Exclusive Content: The Value of Free; or What Rhymes with Freemium?
by Scott Rogers, author of Swipe This!
The saying goes "few things in life are free." There are exceptions like oxygen, rocks, and bonus content on Amazon.com; but looking at today's mobile gaming market, free is the rule, not the exception. There are currently 48,000 free games offered on iTunes but how can developers "sell" their game for free and still make a profit? Have they gone crazy? Nope, they're just using the freemium business model.
The term freemium comes from Free as in "this game is free to download" and Premium as in "if you want to keep playing, you will pay a premium fee." Called "shareware" back in 1993, Doom (Id software) pioneered the freemium concept in gaming. You could play the first level for free but had to pay to unlock the rest of the game - which makes the saying "the first taste is free" a closer analogy - a strategy usually reserved for selling ice cream and crack cocaine.
The model is this: The developer offers the game for free. If the player likes the game, they will spend real money on virtual currency which can be used to buy a variety of in-game features and goods - like virtual hats for virtual people. Freemium games are already proven winners for the developer, but can leave the player feeling financially abused - like when you buy virtual hats for virtual people. To prevent this buyer's remorse in your customers, you must carefully design your game. Try these concepts (not hats) on for size:
Customization: What's better than zooming around on a jetpack? Zooming around on a fruit-shooting jetpack! As a zombie! With Abe Lincoln's hat! The characters and costumes found in Jetpack Joyride (HalfBrick, 2011) and Temple Run (Imagi, 2011) or color palettes in Draw Something (OMGPop, 2012) don't change the player's core gameplay experience, but they do allow for self-expression. Don't flood your players with options or make the items insignificant (like a color swap) unless it means something to the player.
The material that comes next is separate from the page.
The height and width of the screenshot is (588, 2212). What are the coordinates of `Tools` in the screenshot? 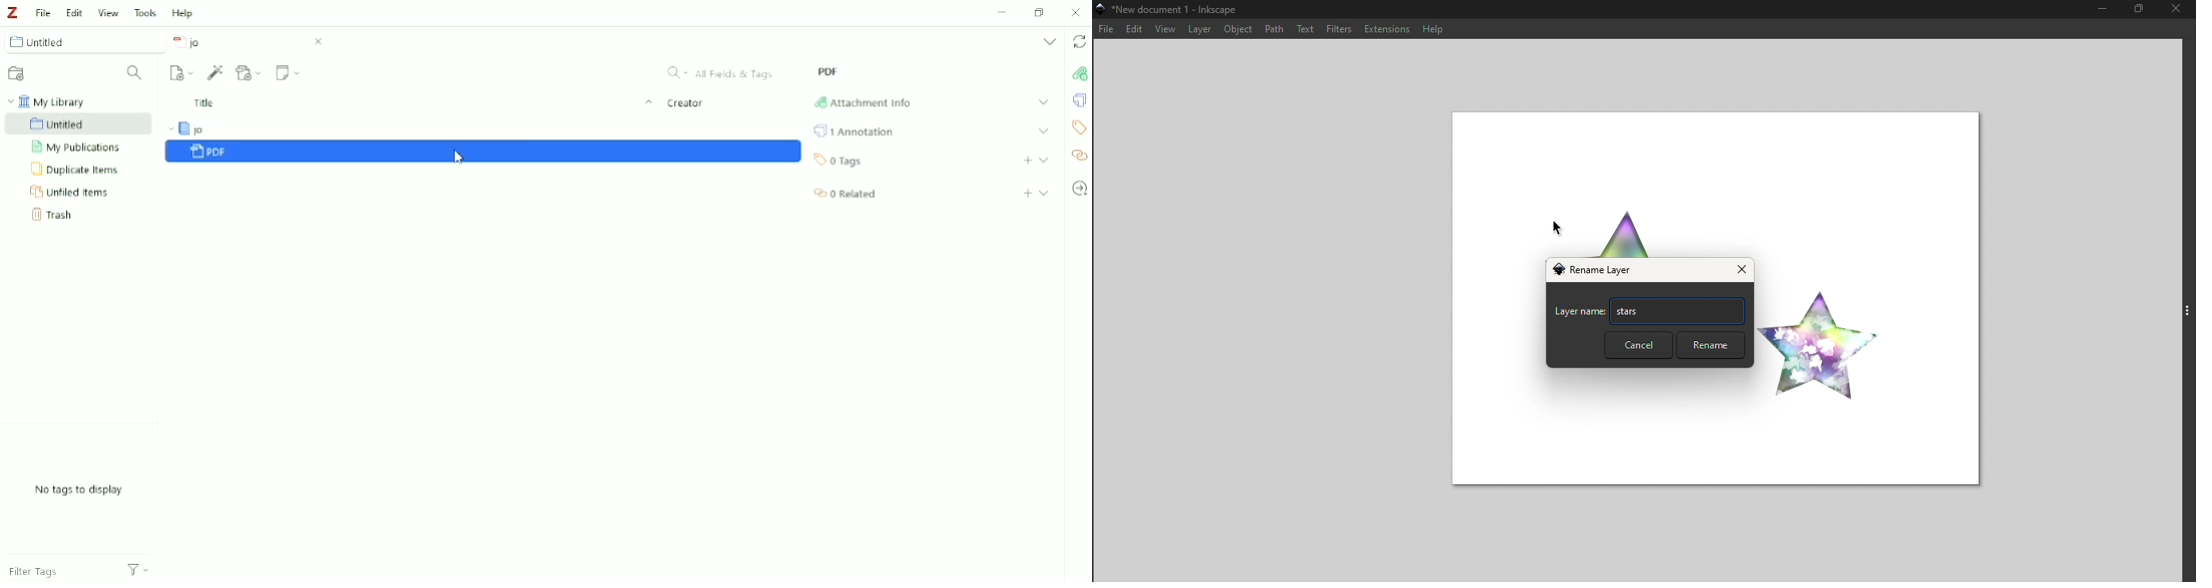 It's located at (145, 12).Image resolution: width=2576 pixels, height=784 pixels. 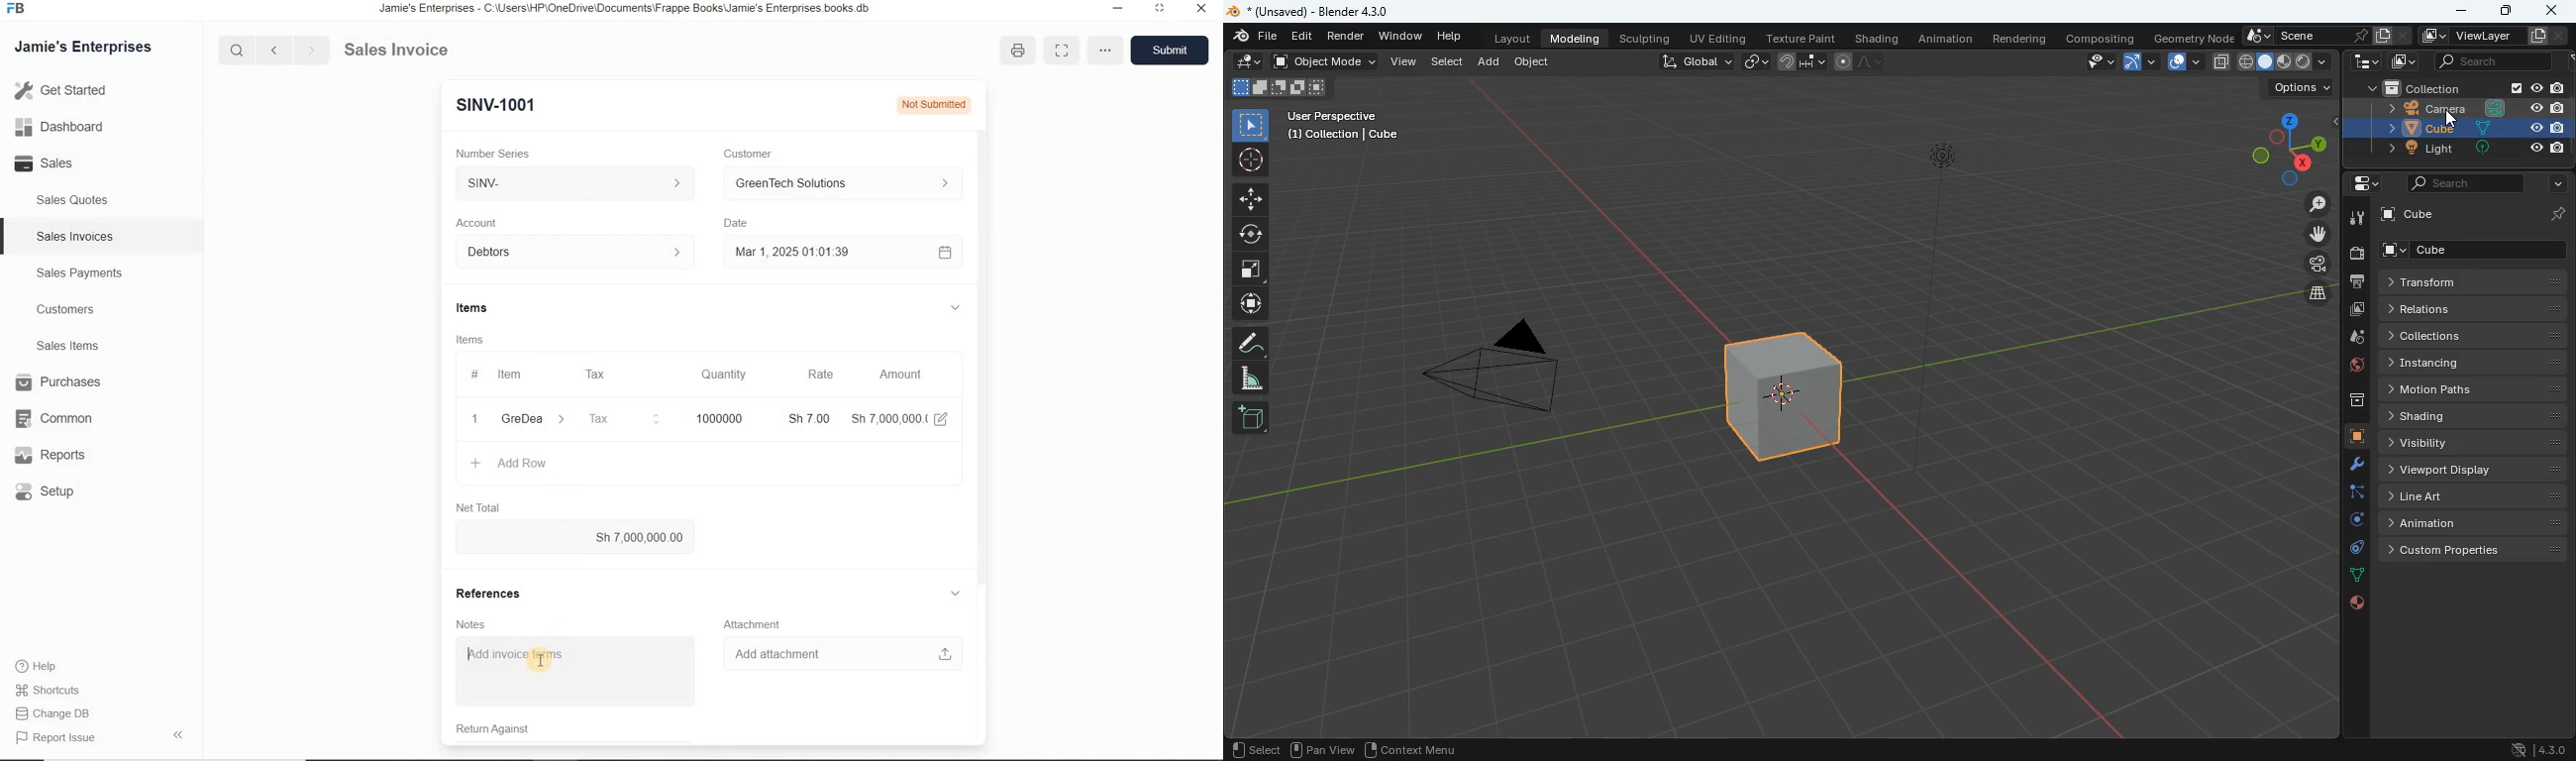 What do you see at coordinates (629, 9) in the screenshot?
I see `Jamie's Enterprises - C:\Users\HP\OneDrive\Documents\Frappe Books\Jamie's Enterprises books.db` at bounding box center [629, 9].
Durable goods: These items offer a clear long-term benefit to the player, but often at a higher price. But sometimes they're a bargain, like Jetpack Joyride's counterfeiting machine that makes the player feel like they are "outwitting the game" for only .99 cents. Cost and timing is the keys when introducing durable goods; a player is more likely to buy a capacity-expanding barn later in the game when they are producing more crops than they can store.
Payment gate: The free price attracts customers and then additional fees are required to unlock full features. This one is tricky; Justin Smith's Realistic Summer Sports Simulator (Justin Smith, 2012) received criticism from the gaming community when day-one buyers realized that ten of the game's fifteen events were playable only by paying an additional fee. Many developers offer "Lite" versions of their game - free but diminished experiences that, when completed, lead to payment gates.
Perishable goods: These come in many forms - turns, energy, food - but they all have one thing in common, if the player wants to continue playing, they will need more of these. Often a game will award an allotment of perishable goods on a daily basis, building tension around "how long can I play before I need to pay?" Offer your perishables in cost-effective bundles to create an appealing purchase proposition to the player.
Upgrades: Known as "power ups" these temporary abilities give players an edge for a short period of time. Coin magnets, limited invulnerability, distance boosters, and one-shot resurrections let the player maximize their score and performance. It's up to you to determine whether they get to keep the ability permanently or pay for each use. These can be tricky, as many games just give these away for free.
Speed ups: Found in simulations like Smurf's Village (Capcom, 2010) and Hay Day (Supercell, 2012) speed ups allow players to pay a fee to speed up a time-based action - like growing crops or building a structure. While the player can progress much faster in the game, it creates an abusive cycle of "pay to play" that can lead to players dropping out.
The Freemium model has drawn its fair share of criticism from both the developer and player communities. Some call Freemium games "unethical", "player extortion" and even "evil." Consumers claim to have been "deceived" into spending more money than they realize and younger players have racked up large bills without realizing they are doing so. Don't let your game contribute to Freemium's bad reputation. Follow three simple rules:
- Clearly advertise that your game has in-app purchase (IAP) features. Make sure the player knows what they are getting into before they start playing.
- Clearly differentiate in-game currency from real-world currency. Make the currencies distinctly different in color, shape and theme. For example, stars could be your in-game currency while coins represent real-world cash.
- Clearly mark payment gates with confirmation messages. A simple "Are you sure you want to buy this" pop-up message makes a player think twice and avoid an accidental purchase.
No matter which side of the Freemium model debate you fall on, the most important design rule is "be responsible."